OneTrainer
OneTrainer copied to clipboard
[Bug]: Multi GPU error on Windows: unsupported gloo device
What happened?
Since recent updates, activating multi GPU on Windows generates an error (unsupported gloo device) and training is stopped.
What did you expect would happen?
Using several GPUs on windows.
Relevant log output
activating venv C:\OneTrainer\OneTrainer\venv
Using Python "C:\OneTrainer\OneTrainer\venv\Scripts\python.exe" -X utf8
HF_HUB_DISABLE_XET=1
NOTE: Xet disabled, to enable it set as 0 before launch
Checking Python version...
Python 3.12.10
Starting UI...
Warning: If 'Samples To Tensorboard' is enabled, only one GPU is used for sampling!

● ● ● ● ● ● ●

**PROBLEMS AND TASKS:**
1. In the bug report, what error appears when multi GPU is activated on Windows?
2. Using the bug report's log output, explain why Xet is disabled and how it could be enabled.
3. Please write out the bug report's text from "Since recent updates, activating" up to and including "expect would happen?".

**EXTRACTED MATERIAL:**

● ● ● ● ● ● ●

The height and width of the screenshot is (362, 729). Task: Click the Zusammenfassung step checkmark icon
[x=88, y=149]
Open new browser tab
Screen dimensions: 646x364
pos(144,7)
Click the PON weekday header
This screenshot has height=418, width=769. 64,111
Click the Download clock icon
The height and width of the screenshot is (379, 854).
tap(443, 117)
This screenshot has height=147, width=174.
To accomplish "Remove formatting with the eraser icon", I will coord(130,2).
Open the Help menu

● ● ● ● ● ● ●

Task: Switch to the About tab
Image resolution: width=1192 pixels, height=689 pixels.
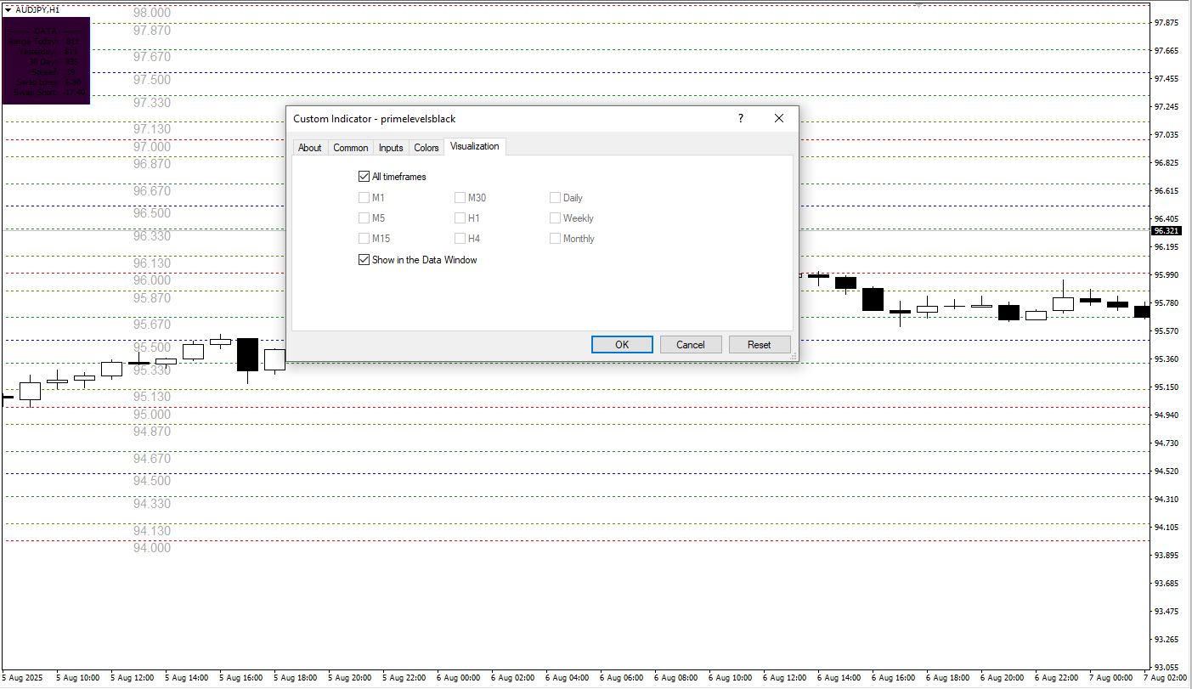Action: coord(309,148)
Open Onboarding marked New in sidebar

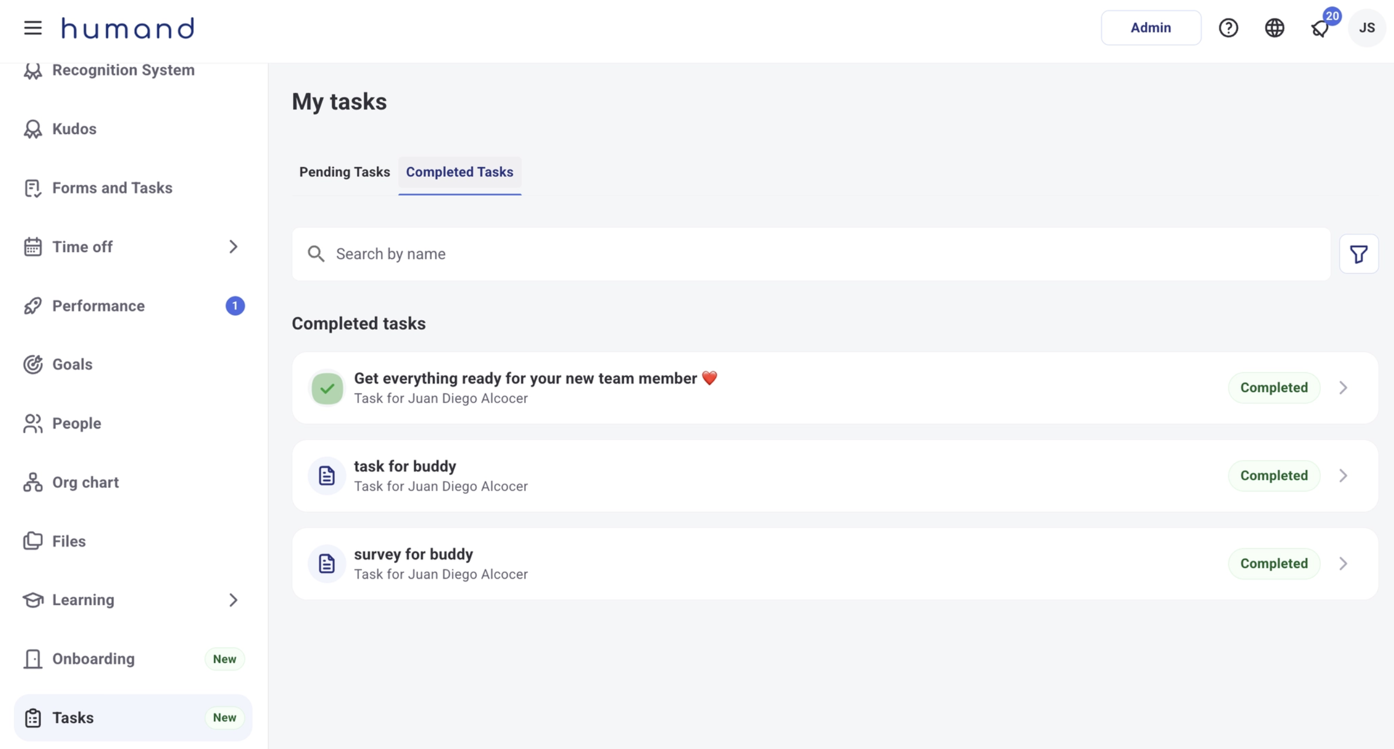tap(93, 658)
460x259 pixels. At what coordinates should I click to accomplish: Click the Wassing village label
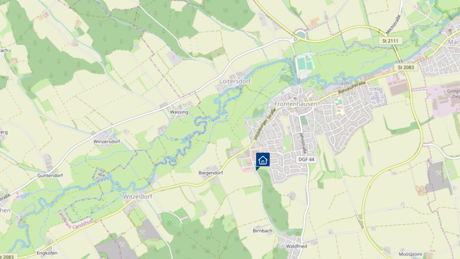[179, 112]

● ● ● ● ● ● ●

**EXPECTED RESULTS:**
1. Unsupported gloo device.

2. Xet is disabled because the log shows HF_HUB_DISABLE_XET set to 1. The note says it can be enabled by setting that value to 0 before launch.

3.
Since recent updates, activating multi GPU on Windows generates an error (unsupported gloo device) and training is stopped.
What did you expect would happen?